No, it's much easier to do that than to place it in a real town, because you always get people saying, "That's not located there!" or "That never happened then!" I've already gotten flack from someone who said I had the whole San Juan island thing wrong – she tried to tell me there were no black widow spiders. This is the kind of thing you get.
Is that true? That there are no black widows on San Juan Island?
No, there are! But because she hadn't seen any there, this woman decided that there weren't any. But anyway. When I wrote Isabel's Daughter, my second book, which takes place in Santa Fe, I went back and forth about that for the longest time because I just thought, "If I get one thing wrong, I'll never hear the end of it." At one point I had made up a town - but then I kept thinking, "Oh, this is so stupid. Everybody knows it's Santa Fe. So I'd might as well just say so." But I had all these fictitious characters and now people read the book and they go, "Oh, I know exactly who that is!" And I didn't live here when I wrote that and I didn't know anybody here.
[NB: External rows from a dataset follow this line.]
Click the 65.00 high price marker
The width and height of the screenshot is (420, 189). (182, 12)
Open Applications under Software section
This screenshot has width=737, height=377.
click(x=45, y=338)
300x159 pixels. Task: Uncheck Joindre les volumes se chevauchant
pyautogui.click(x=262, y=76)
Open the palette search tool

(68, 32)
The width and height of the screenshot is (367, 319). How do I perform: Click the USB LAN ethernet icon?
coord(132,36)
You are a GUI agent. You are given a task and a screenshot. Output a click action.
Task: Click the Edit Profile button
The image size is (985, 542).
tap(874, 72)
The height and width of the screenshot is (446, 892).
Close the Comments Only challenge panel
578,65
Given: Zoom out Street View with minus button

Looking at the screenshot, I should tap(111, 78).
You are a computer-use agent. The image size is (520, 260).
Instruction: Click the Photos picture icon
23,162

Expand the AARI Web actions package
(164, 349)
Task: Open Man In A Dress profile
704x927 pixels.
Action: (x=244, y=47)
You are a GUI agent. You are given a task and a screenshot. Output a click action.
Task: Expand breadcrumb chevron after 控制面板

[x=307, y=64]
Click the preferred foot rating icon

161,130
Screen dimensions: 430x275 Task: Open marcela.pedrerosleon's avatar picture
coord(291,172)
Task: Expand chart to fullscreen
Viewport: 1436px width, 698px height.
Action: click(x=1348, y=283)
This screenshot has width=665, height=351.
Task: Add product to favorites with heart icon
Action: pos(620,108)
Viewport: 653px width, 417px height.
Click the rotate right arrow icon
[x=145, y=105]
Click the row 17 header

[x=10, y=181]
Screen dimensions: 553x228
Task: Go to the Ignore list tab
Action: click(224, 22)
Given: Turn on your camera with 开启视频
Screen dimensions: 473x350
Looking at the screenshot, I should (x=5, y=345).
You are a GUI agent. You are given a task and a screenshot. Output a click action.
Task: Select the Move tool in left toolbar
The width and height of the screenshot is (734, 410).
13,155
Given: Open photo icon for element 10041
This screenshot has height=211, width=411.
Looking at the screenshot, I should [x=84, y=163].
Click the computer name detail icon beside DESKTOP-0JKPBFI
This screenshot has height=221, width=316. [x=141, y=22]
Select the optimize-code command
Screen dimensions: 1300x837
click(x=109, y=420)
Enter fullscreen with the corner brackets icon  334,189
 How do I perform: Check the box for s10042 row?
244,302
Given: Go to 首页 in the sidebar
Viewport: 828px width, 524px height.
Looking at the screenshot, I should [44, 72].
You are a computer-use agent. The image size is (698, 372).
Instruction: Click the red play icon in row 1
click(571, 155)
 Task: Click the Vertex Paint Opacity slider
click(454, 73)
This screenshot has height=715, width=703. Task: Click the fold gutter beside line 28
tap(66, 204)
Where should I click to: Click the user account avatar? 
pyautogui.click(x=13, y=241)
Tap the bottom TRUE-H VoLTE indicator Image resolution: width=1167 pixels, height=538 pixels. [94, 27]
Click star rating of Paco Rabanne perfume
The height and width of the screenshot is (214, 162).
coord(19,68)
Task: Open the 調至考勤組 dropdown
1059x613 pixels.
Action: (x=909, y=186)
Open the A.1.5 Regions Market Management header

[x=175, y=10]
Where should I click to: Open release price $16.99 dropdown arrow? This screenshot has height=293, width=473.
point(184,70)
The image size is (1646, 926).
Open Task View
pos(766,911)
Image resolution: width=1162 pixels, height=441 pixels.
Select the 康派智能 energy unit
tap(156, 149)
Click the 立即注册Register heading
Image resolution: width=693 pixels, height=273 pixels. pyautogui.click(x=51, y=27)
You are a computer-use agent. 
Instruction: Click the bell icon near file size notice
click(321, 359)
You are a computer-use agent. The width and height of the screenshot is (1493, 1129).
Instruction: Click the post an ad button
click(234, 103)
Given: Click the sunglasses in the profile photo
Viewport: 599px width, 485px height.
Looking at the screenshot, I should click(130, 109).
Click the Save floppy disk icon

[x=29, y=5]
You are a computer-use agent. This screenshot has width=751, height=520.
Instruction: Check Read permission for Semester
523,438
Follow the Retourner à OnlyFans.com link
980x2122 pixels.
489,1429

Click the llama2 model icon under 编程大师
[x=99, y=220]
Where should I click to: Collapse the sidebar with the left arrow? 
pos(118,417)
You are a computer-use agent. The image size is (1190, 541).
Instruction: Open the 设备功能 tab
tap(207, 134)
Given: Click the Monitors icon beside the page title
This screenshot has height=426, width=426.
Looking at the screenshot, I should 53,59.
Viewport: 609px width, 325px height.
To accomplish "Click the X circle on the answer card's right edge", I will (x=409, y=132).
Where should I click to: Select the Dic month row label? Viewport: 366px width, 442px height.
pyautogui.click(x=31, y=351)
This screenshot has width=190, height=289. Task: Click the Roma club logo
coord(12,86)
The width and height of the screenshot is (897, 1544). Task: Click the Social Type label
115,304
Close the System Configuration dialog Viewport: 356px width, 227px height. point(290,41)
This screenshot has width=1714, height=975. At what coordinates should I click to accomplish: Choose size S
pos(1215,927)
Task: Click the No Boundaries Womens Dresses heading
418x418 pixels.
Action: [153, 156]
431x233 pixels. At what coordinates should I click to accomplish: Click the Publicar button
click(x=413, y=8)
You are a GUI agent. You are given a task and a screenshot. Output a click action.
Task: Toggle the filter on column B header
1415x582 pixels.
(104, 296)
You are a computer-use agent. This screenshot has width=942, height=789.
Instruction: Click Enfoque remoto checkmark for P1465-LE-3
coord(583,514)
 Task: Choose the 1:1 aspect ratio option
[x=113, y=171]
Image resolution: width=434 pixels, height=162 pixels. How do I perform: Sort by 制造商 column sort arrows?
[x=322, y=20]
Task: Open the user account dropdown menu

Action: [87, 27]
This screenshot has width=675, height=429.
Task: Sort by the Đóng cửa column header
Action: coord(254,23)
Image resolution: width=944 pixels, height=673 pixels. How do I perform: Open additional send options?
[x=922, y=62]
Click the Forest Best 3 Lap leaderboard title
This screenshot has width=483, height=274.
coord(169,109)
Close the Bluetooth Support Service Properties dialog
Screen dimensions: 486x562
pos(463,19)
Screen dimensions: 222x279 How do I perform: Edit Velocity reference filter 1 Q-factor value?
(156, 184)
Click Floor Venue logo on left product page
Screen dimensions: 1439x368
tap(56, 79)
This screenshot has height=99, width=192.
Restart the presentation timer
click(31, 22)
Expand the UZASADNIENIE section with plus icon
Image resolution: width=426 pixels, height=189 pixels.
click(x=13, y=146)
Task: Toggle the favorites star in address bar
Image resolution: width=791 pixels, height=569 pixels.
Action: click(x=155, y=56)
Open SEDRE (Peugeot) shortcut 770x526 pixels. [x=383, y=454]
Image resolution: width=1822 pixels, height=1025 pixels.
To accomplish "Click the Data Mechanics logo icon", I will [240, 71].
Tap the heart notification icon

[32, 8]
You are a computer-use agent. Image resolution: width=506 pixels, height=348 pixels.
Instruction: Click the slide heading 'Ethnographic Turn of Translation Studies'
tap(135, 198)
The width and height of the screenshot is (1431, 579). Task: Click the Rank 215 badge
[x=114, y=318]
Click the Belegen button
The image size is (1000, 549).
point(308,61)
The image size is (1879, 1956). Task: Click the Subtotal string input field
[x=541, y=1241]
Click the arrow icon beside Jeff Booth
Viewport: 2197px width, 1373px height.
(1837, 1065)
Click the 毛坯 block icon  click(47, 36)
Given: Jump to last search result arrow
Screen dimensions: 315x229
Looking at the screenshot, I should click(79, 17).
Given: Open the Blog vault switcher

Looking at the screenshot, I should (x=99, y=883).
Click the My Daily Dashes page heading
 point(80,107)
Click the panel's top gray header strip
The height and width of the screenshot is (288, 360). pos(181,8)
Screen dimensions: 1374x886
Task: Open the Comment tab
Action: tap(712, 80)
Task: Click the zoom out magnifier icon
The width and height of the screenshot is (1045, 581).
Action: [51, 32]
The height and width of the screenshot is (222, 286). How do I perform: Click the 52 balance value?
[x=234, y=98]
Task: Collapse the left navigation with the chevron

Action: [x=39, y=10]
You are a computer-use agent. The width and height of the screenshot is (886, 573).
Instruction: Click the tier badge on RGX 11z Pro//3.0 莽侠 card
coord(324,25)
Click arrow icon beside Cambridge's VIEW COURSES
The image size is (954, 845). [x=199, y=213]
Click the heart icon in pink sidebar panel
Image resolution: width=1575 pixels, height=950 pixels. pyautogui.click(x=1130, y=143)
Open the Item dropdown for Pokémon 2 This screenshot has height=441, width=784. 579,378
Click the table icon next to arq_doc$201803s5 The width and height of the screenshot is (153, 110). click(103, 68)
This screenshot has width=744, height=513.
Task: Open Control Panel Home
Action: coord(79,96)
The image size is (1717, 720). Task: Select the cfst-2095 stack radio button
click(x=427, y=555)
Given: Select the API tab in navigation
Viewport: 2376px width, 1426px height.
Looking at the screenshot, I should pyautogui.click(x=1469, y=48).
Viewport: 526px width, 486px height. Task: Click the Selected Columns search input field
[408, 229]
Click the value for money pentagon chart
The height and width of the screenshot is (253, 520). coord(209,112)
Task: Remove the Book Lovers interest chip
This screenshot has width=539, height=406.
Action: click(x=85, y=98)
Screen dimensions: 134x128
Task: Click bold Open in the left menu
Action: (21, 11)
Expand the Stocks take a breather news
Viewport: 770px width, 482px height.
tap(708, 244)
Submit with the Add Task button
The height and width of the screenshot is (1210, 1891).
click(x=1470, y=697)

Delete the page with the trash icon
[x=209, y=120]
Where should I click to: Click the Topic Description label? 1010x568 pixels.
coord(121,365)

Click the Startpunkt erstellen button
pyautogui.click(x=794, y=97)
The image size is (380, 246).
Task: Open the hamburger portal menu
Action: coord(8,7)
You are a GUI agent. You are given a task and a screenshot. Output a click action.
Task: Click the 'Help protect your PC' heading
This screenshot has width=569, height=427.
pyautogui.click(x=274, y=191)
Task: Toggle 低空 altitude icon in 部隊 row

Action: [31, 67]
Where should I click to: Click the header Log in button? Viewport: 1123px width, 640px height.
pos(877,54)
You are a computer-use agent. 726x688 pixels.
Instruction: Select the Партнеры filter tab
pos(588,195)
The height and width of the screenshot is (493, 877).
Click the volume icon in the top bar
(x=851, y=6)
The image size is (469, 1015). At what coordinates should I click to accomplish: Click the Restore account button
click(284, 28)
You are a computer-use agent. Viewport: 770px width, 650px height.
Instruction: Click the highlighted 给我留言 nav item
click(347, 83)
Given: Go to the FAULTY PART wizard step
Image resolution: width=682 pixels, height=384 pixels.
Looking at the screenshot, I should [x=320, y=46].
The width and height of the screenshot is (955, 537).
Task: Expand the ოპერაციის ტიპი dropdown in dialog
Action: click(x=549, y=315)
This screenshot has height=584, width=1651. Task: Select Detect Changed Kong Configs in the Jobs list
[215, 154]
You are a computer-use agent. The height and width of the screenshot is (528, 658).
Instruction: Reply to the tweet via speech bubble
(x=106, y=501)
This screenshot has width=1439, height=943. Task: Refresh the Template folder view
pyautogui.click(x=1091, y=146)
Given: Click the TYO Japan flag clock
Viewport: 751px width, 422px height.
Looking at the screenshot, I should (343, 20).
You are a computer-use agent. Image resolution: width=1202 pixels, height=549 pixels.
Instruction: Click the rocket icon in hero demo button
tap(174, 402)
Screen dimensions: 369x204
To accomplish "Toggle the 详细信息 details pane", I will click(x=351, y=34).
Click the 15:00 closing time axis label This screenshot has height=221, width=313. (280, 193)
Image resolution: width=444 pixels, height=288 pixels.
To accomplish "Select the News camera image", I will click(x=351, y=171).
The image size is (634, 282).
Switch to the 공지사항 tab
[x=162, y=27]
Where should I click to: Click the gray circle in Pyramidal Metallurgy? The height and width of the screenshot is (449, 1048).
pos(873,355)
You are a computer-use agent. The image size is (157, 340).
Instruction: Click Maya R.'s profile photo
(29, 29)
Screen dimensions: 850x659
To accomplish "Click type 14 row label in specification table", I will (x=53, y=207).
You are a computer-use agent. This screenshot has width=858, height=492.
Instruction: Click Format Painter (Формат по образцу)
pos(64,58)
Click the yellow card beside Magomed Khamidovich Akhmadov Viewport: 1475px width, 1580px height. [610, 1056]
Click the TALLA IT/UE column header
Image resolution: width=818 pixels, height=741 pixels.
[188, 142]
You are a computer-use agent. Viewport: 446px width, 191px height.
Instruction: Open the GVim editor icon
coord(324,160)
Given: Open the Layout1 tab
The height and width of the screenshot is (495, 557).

So I made up all these characters and everybody's telling me they know who they are!
In that spirit, are there any people who you've surreptitiously based characters on?
Piggy [the biker] was based on a real person, but he was my neighbor in California when I lived in Long Beach. The first time I saw him I thought, "Oh god, what a character he would make." He had the big beard and he was huge – he was, like, 6'3 and very grrr, you know. And he looked really mean. And so I remember one night I was walking my basset hound. It was just about dark, and my husband was out of town. I bent down to untangle the leash, she'd gotten it wrapped around her legs, and - you know how you sense something behind you? I look up and there's Piggy, and he says [high-piched voice] – "Ohh, what a cute puppy!"
So that was the start of Piggy. I knew that I was going to use him. I don't know where the name came from, but he just looked like somebody who'd be named Piggy.
Lastly, as I'm reading it, I'm trying to categorize it in my head – there are parts of it that are mystery, parts that are like a coming-of-age story, there are moments of romance – what do you think the book is, in your head?
In my head, it's not anything. I try to purposely not to write in a genre, but I love mystery stories and I've always wanted to write one but I've never been able to because my mind doesn't work that way. And I didn't want to write about a character that's always stumbling over dead bodies – it has to be realistic to me, otherwise nobody else is going to find it realistic. So instead I just put little mysteries into my regular stories. And also because I think everybody has an element of that, and they have an element of romance. I think life is kind of like emptying out the refrigerator and making soup. You have to throw all the ingredients in.